Le savant François Marucelli (1625-1713), qui fit construire à Florence, sa ville natale, une bibliothèque publique encore existante, et qui dota Rome d’un établissement du même genre, avait pour programme : Publicæ et maximæ pauperum utilitati[331.3].
Un illustre collectionneur et érudit du même temps, Michel Bégon (1638-1710), n’hésitait pas non plus à mettre ses livres à la disposition d’autrui, et, comme son bibliothécaire lui remontrait un jour qu’avec ce système il s’exposait à voir disparaître plus d’un de ses trésors, il lui répliqua fort dignement : « J’aime encore mieux perdre mes livres que d’avoir l’air de me défier d’un honnête homme[331.4] ».
« Entre amis tout est commun » : telle était la devise du bibliophile Charles-Jérôme du Fay (1662-1723)[332.1].

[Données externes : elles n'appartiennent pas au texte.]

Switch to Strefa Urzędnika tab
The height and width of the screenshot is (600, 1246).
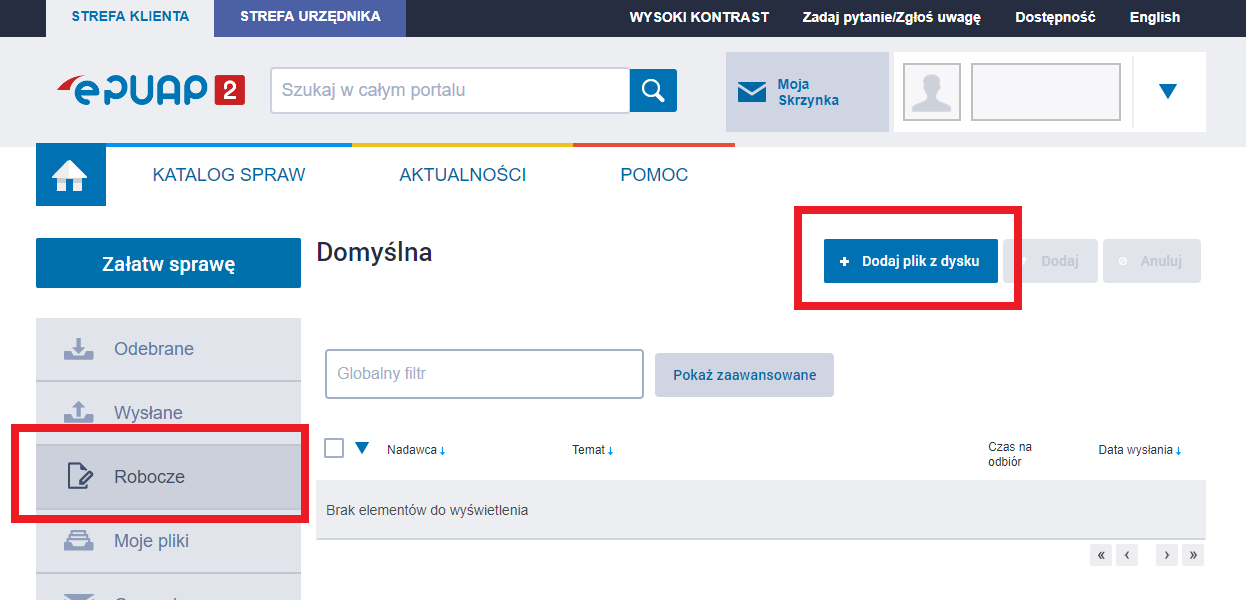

Le médecin Camille Falconet (1671-1762) était, comme nous l’avons vu[332.2], possesseur d’une belle bibliothèque, composée d’environ 45 000 volumes, qui « était autant à ses amis qu’à lui ; et plusieurs fois il lui est arrivé de racheter d’autres exemplaires de livres qu’il avait prêtés, jugeant que, puisqu’on ne les lui rendait pas, on les avait perdus, ou qu’on en avait encore besoin[332.3] ».
Le conteur et philosophe Thomas-Simon Gueulette (1683-1766) avait également pour devise : Thomas G. et amicorum[333.1].
Le bibliophile Jordan (1700-1745), de Berlin, ami de Frédéric le Grand, mettait aussi en tête de ses livres l’inscription : Jordani et amicorum[333.2].
De même, J. Gomez de la Cortina (….-….), dont plusieurs volumes se trouvent à la bibliothèque universitaire de Douai, faisait graver sur le plat de ses livres, au-dessus de ses armoiries : J. Gomez de la Cortina et amicorum, et au-dessous : Fallitur hora legendo[333.3].
Et Jacques Denyau (….-….) bibliophile angevin : Sum Jacobi Denyau et amicorum, non omnium[333.4].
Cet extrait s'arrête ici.